** Textauszug **
_ _ _ _ _ _ _
Etwas Neues unter der TP-Sonne. Zumindest in diesem ersten Teil macht es nicht den Anschein, als würde Janzen zur auf diesem Site bestens vertretenen Gruppe von Intellektuellen gehören, die ihre persönliche Idiosynkrasie gegen Einschränkungen auf mehr oder weniger umständliche Weise in eine die Pandemie verharmlosende Theorie transformieren. Stattdessen scheint Janzen eher als Mittler auftreten zu wollen, ein Pseudoproblem lösend, das allerdings fast ausschliesslich von querschlägerisch Angehauchten von den überzeugten Querschlägern, die es in die Diskussion eingeführt haben, übernommen wird.

In der Tat ist 'die Gesellschaft' gespalten. Das ist sie aber immer. Sobald ein einzelnes Thema die Debatten beherrscht, wird das jeweils sichtbar. Scharfe Grenzen werden grell beleuchtet, unüberbrückbare Weltanschauungscanyons treten vor aller Augen. Natürlich besteht stets Eskalationsgefahr, doch die Revolutionen und Bürgerkriege auslösenden Trigger betreffen dann stets das Fressen, nicht die Moral. Letztere wird allenfalls post festum legitimierend in Anspruch genommen. Wenn es gefährliche Spaltungen gibt, dann nicht wegen eines Virus, sondern wegen der mittlerweile Jahrzehnte währenden, ökonomisch polarisierenden, vulgärmaterialistische Tendenzen begünstigenden Neoliberalisierung des Globus und all seiner national verfassten Gesellschaften.
_ _ _ _ _ _ _
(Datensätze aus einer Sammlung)
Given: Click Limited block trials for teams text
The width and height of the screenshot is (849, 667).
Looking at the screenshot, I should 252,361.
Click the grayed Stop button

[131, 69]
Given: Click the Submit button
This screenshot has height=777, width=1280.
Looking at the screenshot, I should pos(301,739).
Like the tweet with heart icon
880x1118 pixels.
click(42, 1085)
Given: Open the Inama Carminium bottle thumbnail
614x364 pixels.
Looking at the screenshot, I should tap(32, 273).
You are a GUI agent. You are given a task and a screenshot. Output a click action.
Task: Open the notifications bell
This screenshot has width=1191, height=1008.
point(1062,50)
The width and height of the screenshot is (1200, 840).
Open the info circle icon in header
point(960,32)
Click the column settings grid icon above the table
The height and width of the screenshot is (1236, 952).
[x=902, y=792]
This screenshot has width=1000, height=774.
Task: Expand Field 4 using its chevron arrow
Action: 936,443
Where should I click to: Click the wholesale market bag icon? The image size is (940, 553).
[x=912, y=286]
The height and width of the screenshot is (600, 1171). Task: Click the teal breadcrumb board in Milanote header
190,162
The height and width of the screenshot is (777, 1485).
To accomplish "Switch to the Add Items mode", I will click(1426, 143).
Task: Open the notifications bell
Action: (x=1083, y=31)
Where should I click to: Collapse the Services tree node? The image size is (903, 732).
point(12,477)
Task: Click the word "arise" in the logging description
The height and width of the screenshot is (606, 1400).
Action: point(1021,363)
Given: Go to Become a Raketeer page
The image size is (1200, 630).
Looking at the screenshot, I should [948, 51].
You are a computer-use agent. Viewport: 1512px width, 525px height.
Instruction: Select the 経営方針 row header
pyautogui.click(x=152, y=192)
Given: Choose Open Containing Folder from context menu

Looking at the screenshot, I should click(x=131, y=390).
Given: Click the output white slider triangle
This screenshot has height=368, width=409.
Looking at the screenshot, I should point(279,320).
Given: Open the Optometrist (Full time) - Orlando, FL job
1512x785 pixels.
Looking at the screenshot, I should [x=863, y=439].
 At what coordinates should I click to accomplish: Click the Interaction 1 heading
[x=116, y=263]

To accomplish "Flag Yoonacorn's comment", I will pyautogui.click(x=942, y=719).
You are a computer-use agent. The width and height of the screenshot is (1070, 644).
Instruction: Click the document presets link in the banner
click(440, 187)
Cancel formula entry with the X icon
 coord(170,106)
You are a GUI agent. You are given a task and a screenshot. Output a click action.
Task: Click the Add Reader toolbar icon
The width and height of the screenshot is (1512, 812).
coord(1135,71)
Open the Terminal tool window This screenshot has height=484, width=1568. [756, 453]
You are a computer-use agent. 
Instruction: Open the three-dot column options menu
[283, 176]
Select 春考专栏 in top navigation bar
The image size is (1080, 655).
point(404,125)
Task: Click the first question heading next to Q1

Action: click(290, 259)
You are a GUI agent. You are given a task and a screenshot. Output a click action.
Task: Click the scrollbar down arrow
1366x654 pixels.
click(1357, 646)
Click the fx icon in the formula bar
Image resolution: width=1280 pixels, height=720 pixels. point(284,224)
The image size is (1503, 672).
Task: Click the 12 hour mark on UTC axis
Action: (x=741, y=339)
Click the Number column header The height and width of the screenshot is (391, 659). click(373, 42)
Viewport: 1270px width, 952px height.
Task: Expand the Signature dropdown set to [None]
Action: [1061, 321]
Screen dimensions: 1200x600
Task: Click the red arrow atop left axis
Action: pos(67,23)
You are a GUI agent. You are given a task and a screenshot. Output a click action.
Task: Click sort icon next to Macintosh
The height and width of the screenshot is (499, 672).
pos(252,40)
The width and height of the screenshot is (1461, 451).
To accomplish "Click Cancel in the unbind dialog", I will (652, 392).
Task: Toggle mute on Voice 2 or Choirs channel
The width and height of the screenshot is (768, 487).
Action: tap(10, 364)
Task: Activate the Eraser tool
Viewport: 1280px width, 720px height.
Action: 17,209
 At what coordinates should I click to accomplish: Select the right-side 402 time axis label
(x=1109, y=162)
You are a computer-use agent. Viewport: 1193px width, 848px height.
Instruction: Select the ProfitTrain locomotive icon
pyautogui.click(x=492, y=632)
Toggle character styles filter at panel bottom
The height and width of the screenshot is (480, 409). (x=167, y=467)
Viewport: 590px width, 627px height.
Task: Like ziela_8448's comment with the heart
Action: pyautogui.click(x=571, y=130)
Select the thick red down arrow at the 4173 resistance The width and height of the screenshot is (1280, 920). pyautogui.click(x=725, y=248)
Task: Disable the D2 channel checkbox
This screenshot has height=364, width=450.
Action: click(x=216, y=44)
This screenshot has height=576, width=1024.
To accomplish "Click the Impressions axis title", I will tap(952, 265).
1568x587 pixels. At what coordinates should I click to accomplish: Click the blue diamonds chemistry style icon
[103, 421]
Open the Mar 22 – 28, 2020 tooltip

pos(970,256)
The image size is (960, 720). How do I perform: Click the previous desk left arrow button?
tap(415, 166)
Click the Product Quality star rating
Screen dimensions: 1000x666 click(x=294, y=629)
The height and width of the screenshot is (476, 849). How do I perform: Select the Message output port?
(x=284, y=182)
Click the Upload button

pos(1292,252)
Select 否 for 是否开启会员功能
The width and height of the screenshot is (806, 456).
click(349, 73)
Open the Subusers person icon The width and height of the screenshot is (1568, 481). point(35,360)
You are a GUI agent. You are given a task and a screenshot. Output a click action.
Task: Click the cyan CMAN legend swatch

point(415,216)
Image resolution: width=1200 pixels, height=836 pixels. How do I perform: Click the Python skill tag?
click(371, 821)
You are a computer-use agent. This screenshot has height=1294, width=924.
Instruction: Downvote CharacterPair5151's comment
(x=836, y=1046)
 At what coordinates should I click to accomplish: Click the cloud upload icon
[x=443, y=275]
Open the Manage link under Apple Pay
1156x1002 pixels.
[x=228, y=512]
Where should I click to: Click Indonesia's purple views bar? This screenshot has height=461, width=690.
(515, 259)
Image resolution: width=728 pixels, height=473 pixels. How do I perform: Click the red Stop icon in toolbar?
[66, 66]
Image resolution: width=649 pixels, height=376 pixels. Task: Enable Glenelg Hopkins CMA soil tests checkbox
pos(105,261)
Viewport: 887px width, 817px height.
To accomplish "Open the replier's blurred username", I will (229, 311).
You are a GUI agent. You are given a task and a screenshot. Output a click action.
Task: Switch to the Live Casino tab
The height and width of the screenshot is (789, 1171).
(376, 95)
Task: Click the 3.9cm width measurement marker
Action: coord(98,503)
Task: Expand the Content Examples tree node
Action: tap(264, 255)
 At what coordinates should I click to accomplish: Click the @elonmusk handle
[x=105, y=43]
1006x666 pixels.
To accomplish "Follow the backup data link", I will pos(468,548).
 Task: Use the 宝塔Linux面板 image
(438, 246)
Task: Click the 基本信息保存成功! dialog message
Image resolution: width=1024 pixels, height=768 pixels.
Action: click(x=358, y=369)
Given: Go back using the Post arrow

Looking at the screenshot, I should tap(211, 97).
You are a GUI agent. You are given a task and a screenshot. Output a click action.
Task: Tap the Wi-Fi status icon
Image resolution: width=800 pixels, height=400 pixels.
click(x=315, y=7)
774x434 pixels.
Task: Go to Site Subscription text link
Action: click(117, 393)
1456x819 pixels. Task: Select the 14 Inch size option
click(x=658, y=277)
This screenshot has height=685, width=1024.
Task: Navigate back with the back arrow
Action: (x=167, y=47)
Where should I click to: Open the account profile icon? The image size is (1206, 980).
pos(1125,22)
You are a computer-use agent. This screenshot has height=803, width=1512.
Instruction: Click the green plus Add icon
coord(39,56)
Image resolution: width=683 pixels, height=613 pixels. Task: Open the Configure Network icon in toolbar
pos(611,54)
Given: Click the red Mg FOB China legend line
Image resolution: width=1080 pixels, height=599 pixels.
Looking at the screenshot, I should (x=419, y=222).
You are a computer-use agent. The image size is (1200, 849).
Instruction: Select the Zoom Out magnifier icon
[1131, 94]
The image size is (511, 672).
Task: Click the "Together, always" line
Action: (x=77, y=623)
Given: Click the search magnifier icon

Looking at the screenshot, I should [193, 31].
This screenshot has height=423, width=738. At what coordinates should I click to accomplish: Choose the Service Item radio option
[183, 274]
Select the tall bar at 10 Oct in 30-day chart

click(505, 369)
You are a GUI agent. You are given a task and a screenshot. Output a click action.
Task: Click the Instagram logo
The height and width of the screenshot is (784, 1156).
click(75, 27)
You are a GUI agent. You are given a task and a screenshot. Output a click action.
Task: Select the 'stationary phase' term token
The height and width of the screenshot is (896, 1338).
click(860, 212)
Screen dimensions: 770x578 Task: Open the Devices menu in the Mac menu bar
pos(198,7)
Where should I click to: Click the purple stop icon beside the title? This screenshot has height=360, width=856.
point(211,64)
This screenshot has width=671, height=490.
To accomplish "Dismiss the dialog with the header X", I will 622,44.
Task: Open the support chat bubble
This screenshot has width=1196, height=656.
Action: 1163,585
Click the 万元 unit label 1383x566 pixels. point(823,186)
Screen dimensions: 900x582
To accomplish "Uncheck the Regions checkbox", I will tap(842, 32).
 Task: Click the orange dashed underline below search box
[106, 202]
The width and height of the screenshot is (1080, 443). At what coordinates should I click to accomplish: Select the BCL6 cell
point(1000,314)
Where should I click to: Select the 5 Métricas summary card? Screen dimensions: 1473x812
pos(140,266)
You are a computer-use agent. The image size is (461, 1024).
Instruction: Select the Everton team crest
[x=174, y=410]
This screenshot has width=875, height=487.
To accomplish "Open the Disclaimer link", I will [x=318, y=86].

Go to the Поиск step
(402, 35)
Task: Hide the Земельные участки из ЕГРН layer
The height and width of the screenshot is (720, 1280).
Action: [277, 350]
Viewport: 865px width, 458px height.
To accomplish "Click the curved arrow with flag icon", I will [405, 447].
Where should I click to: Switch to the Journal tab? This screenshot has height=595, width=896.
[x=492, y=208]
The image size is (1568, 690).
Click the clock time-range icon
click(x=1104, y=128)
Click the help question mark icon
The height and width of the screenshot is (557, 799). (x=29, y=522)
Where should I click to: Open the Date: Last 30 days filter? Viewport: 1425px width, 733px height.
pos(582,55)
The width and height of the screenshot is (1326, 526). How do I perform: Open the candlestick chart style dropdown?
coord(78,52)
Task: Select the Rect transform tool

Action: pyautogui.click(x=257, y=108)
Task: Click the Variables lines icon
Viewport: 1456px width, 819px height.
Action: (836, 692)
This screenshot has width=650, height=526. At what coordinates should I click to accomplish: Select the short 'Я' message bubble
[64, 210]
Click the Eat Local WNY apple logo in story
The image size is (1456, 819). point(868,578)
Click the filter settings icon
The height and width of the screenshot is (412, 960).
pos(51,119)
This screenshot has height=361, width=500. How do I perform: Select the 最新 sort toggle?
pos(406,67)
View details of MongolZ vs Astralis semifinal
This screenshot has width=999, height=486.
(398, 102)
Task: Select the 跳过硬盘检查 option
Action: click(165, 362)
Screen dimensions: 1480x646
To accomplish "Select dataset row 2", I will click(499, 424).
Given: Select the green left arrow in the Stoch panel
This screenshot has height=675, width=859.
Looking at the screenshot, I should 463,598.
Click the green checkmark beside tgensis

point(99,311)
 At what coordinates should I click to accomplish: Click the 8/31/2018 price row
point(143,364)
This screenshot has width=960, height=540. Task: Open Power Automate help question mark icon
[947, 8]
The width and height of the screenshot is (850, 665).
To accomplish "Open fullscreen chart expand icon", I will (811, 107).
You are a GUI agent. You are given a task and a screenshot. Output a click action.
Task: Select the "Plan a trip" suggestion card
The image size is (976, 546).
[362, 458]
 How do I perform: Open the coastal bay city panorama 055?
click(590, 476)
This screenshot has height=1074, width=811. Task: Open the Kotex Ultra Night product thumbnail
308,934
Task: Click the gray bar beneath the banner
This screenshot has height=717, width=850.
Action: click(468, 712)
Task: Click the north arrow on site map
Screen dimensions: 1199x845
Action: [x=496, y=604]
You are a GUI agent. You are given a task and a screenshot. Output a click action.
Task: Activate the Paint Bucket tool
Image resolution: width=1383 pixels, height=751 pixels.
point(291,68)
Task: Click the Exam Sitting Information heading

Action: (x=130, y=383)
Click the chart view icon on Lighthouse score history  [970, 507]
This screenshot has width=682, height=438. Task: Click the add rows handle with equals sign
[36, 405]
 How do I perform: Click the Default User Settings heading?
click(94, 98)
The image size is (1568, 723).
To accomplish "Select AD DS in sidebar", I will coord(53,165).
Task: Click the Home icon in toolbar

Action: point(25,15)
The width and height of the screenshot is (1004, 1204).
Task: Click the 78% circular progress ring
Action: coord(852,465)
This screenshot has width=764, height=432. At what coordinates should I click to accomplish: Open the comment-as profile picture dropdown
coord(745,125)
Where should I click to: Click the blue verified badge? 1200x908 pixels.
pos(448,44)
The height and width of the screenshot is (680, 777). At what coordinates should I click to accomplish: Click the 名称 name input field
_ _ _ _ _ _ _
** Aufgabe **
Kopiere aus dem Textauszug den Abschnitt, der mit den Worten „In der Tat ist“ anfängt und mit „national verfassten Gesellschaften.“ aufhört, wortgetreu. Die Datensätze stehen in keinem Zusammenhang mit dem Textauszug.

** Lösung **
In der Tat ist 'die Gesellschaft' gespalten. Das ist sie aber immer. Sobald ein einzelnes Thema die Debatten beherrscht, wird das jeweils sichtbar. Scharfe Grenzen werden grell beleuchtet, unüberbrückbare Weltanschauungscanyons treten vor aller Augen. Natürlich besteht stets Eskalationsgefahr, doch die Revolutionen und Bürgerkriege auslösenden Trigger betreffen dann stets das Fressen, nicht die Moral. Letztere wird allenfalls post festum legitimierend in Anspruch genommen. Wenn es gefährliche Spaltungen gibt, dann nicht wegen eines Virus, sondern wegen der mittlerweile Jahrzehnte währenden, ökonomisch polarisierenden, vulgärmaterialistische Tendenzen begünstigenden Neoliberalisierung des Globus und all seiner national verfassten Gesellschaften.